Une régionalisation plus marquée et une augmentation des dépenses consacrées aux nouveaux équipements dopent la croissance des dépenses militaires

 

Investir dans la défense européenne

Cette embellie structurelle pourrait durer plusieurs années, car les pays membres de l’UE qui ont entrepris d’augmenter leur budget consacré à la défense sont de plus en plus nombreux. Certaines entreprises européennes du secteur affichent déjà de belles performances, mais le potentiel inexploité qui se concrétisera ces prochaines années est encore vaste. C’est le début d’une phase d’augmentation des multiples de valorisation et, bientôt, les bénéfices progresseront également.

Dans le secteur de la défense, la consolidation gagne du terrain. Les entreprises sont prêtes pour les fusions et acquisitions pour optimiser leur taille et obtenir des économies d’échelles, pour exploiter les synergies potentielles ou encore arriver à dicter leurs prix sur un marché très fragmenté. Côté exportations, leur positionnement est également favorable puisque ces acteurs européens de la défense fournissent des équipements de pointe au monde entier.

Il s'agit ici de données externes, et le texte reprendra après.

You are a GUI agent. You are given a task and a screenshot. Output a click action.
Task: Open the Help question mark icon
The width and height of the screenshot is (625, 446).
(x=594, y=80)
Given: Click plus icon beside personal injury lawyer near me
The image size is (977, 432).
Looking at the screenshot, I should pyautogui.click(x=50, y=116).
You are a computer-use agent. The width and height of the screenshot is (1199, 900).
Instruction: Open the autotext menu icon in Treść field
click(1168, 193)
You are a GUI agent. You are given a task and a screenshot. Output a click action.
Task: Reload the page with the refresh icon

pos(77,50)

La défense européenne recèle un incroyable potentiel, mais sa réalisation n’aura rien d’évident, car l’UE devra lutter en permanence contre la lenteur et la rigidité de sa bureaucratie. Par ailleurs, l’Ukraine pourrait parvenir à un accord de paix et, au vu des revirements imprévisibles de Donald Trump en matière douanière comme sur le plan diplomatique, le théâtre du monde peut changer d’une minute à l’autre. Tout cela se traduit par de la volatilité, de l’incertitude et un paysage géopolitique en transformation permanente. Dans un tel contexte, une gestion active, des analystes chevronnés et des experts de l’investissement seront des atouts inestimables pour parvenir à équilibrer les risques et le potentiel de croissance extraordinaire du secteur de la défense.